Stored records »
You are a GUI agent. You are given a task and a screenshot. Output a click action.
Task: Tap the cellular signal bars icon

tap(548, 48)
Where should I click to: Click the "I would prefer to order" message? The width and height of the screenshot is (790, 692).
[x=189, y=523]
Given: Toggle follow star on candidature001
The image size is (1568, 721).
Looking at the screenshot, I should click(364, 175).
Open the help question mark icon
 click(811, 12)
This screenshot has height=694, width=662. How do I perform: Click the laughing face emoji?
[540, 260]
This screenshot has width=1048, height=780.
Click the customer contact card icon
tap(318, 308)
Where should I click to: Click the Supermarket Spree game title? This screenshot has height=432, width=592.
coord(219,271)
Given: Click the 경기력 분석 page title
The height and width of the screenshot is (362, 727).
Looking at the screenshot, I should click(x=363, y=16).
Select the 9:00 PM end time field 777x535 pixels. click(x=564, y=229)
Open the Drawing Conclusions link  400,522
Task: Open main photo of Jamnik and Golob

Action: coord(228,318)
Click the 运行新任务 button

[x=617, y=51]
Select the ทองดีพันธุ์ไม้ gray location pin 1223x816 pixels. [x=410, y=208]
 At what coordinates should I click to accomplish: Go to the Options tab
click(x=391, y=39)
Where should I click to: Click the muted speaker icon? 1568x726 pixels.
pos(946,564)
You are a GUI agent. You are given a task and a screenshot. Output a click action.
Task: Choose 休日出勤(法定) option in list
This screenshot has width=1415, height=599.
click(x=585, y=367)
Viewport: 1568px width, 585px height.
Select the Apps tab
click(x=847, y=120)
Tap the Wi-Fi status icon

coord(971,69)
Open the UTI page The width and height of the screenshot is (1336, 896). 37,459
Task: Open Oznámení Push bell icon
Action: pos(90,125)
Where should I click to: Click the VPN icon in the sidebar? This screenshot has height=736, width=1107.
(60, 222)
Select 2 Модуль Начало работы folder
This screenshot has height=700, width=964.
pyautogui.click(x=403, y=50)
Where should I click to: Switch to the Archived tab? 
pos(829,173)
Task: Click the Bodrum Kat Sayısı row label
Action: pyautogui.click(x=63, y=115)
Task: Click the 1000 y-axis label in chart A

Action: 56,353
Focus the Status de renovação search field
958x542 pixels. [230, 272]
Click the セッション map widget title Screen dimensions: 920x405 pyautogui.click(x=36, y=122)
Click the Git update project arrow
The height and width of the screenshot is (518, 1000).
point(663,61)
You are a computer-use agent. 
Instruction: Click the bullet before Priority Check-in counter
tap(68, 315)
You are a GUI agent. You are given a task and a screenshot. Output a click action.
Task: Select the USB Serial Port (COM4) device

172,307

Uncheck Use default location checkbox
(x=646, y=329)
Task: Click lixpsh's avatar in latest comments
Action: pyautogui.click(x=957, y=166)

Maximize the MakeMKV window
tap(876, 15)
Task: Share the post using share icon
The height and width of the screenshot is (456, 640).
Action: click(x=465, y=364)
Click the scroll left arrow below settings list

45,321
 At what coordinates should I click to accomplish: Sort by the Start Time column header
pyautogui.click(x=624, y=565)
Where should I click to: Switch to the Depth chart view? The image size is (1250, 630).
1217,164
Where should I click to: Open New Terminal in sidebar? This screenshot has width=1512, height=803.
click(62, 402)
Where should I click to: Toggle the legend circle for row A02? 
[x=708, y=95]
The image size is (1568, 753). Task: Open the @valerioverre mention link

EXERCISE DETAILS »
Without altering a single character, write out every record above.

SOLUTION »
You are a GUI agent. You are given a task and a screenshot. Output a click action.
Task: Tap the cellular signal bars icon

tap(548, 48)
Where should I click to: Click the "I would prefer to order" message? The width and height of the screenshot is (790, 692).
[x=189, y=523]
Given: Toggle follow star on candidature001
The image size is (1568, 721).
Looking at the screenshot, I should click(364, 175).
Open the help question mark icon
 click(811, 12)
This screenshot has height=694, width=662. How do I perform: Click the laughing face emoji?
[540, 260]
This screenshot has width=1048, height=780.
Click the customer contact card icon
tap(318, 308)
Where should I click to: Click the Supermarket Spree game title? This screenshot has height=432, width=592.
coord(219,271)
Given: Click the 경기력 분석 page title
The height and width of the screenshot is (362, 727).
Looking at the screenshot, I should click(x=363, y=16).
Select the 9:00 PM end time field 777x535 pixels. click(x=564, y=229)
Open the Drawing Conclusions link  400,522
Task: Open main photo of Jamnik and Golob

Action: coord(228,318)
Click the 运行新任务 button

[x=617, y=51]
Select the ทองดีพันธุ์ไม้ gray location pin 1223x816 pixels. [x=410, y=208]
 At what coordinates should I click to accomplish: Go to the Options tab
click(x=391, y=39)
Where should I click to: Click the muted speaker icon? 1568x726 pixels.
pos(946,564)
You are a GUI agent. You are given a task and a screenshot. Output a click action.
Task: Choose 休日出勤(法定) option in list
This screenshot has width=1415, height=599.
click(x=585, y=367)
Viewport: 1568px width, 585px height.
Select the Apps tab
click(x=847, y=120)
Tap the Wi-Fi status icon

coord(971,69)
Open the UTI page The width and height of the screenshot is (1336, 896). 37,459
Task: Open Oznámení Push bell icon
Action: pos(90,125)
Where should I click to: Click the VPN icon in the sidebar? This screenshot has height=736, width=1107.
(60, 222)
Select 2 Модуль Начало работы folder
This screenshot has height=700, width=964.
pyautogui.click(x=403, y=50)
Where should I click to: Switch to the Archived tab? 
pos(829,173)
Task: Click the Bodrum Kat Sayısı row label
Action: pyautogui.click(x=63, y=115)
Task: Click the 1000 y-axis label in chart A

Action: 56,353
Focus the Status de renovação search field
958x542 pixels. [230, 272]
Click the セッション map widget title Screen dimensions: 920x405 pyautogui.click(x=36, y=122)
Click the Git update project arrow
The height and width of the screenshot is (518, 1000).
point(663,61)
You are a computer-use agent. 
Instruction: Click the bullet before Priority Check-in counter
tap(68, 315)
You are a GUI agent. You are given a task and a screenshot. Output a click action.
Task: Select the USB Serial Port (COM4) device

172,307

Uncheck Use default location checkbox
(x=646, y=329)
Task: Click lixpsh's avatar in latest comments
Action: pyautogui.click(x=957, y=166)

Maximize the MakeMKV window
tap(876, 15)
Task: Share the post using share icon
The height and width of the screenshot is (456, 640).
Action: click(x=465, y=364)
Click the scroll left arrow below settings list

45,321
 At what coordinates should I click to accomplish: Sort by the Start Time column header
pyautogui.click(x=624, y=565)
Where should I click to: Switch to the Depth chart view? The image size is (1250, 630).
1217,164
Where should I click to: Open New Terminal in sidebar? This screenshot has width=1512, height=803.
click(62, 402)
Where should I click to: Toggle the legend circle for row A02? 
[x=708, y=95]
The image size is (1568, 753). Task: Open the @valerioverre mention link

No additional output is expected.